AIGText / GlyphControl-release

[NeurIPS2023] This is the official code of the paper "GlyphControl: Glyph Conditional Control for Visual Text Generation"
MIT License
203 stars 13 forks source link

Is there a way to use this with multicontrolnet in A1111 #2

Closed ghpkishore closed 1 year ago

ghpkishore commented 1 year ago

i wanted to know if there is a way for us to use your controlnet model over SD v1.5 or similar architecture based models and add glyph controlnet on top of that. (similar to how multicontrolnet is being used right now). Please let us know if it is possible or not, and if so , how can one go about implementing it?

Thanks

PkuRainBow commented 1 year ago

@yukang123 @guidongnan Please help to answer the question.

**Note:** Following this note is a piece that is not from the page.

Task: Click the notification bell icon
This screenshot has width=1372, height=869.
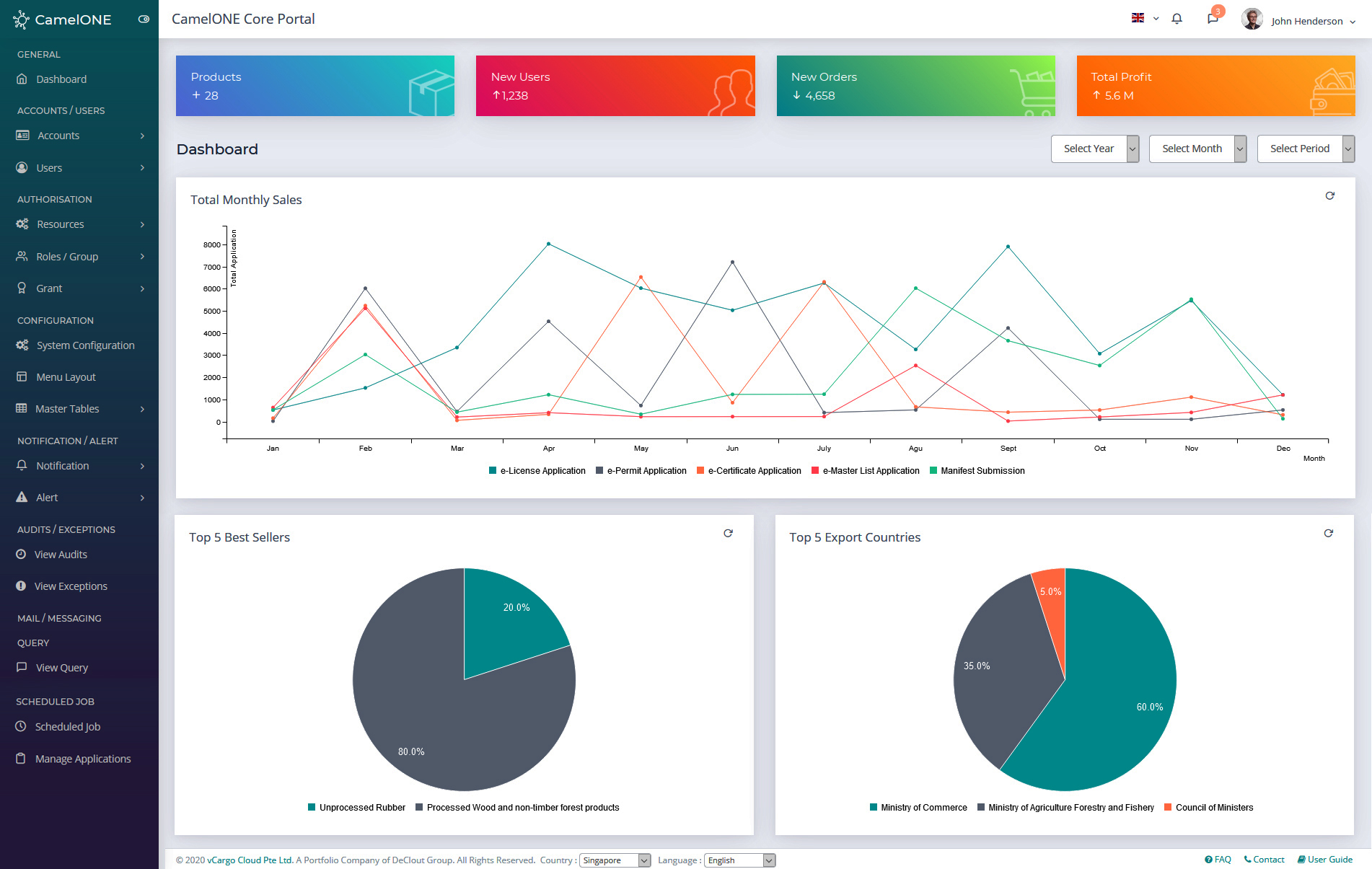Action: 1177,19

yukang123 commented 1 year ago

Hi @ghpkishore, thanks for your questions!

Since our GlyphControl framework is mainly based on the ControlNet. It is possible to transfer our controlnet model onto other stable diffusion models. To do so, it is necessary to extract the model parameters of ControlNet part (i.e., glyph controlnet in our scenario) from the released checkpoints as the ControlNet v1.1 does. Then you could use these parameters as one type of control onto other SD models. (p.s. As for the checkpoints trained on TextCaps 5K, we also finetune the U-Net decoder of original SD model. Thus, it may not suitable to transfer these checkpoints onto other models as you suggested)

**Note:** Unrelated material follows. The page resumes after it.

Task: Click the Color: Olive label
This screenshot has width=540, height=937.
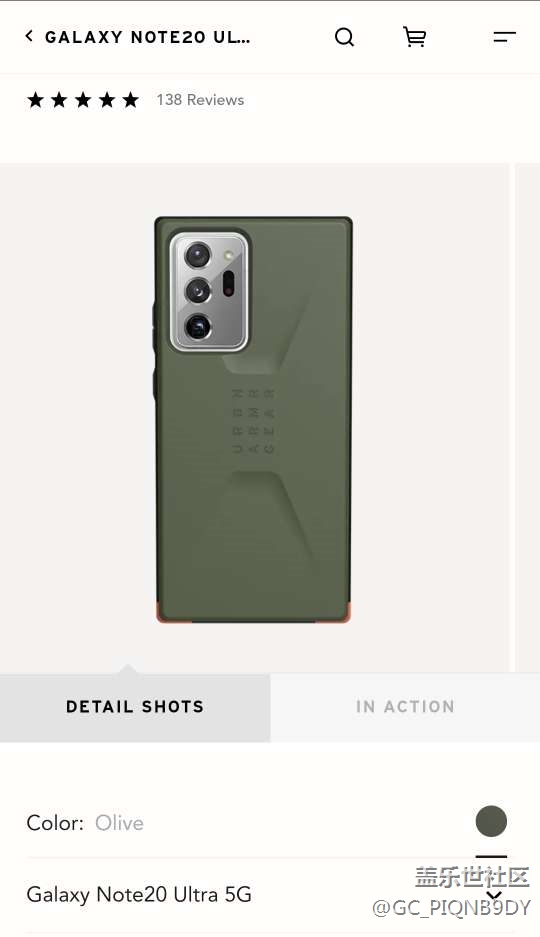Action: coord(85,823)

Although it is doable, I could not gaurantee the outcomes. Since our model was trained based on SD v2.0, it may bring differences while using other SD models. Besides, the effects of combining our glyph controlnet with other controlnet models using canny maps or segmentation maps, are still worth exploring.

ghpkishore commented 1 year ago

Hi @yukang123

Thanks for your response. Appreciate it. You mentioned it is possible to get the extract the controlnet part of the model out. Can you help me with the script which I need to use for it to work. Also I saw from the checkpoints on HF that they are roughly 6.67 GB and wanted to know how big would be the extracted controlnet.

I agree that it is trained on V2 and hence might not work well with other models, but I am willing to try. There are controlnet trained with V2, and it would be fun to mix and match both of these to see how it works in a multi control setting.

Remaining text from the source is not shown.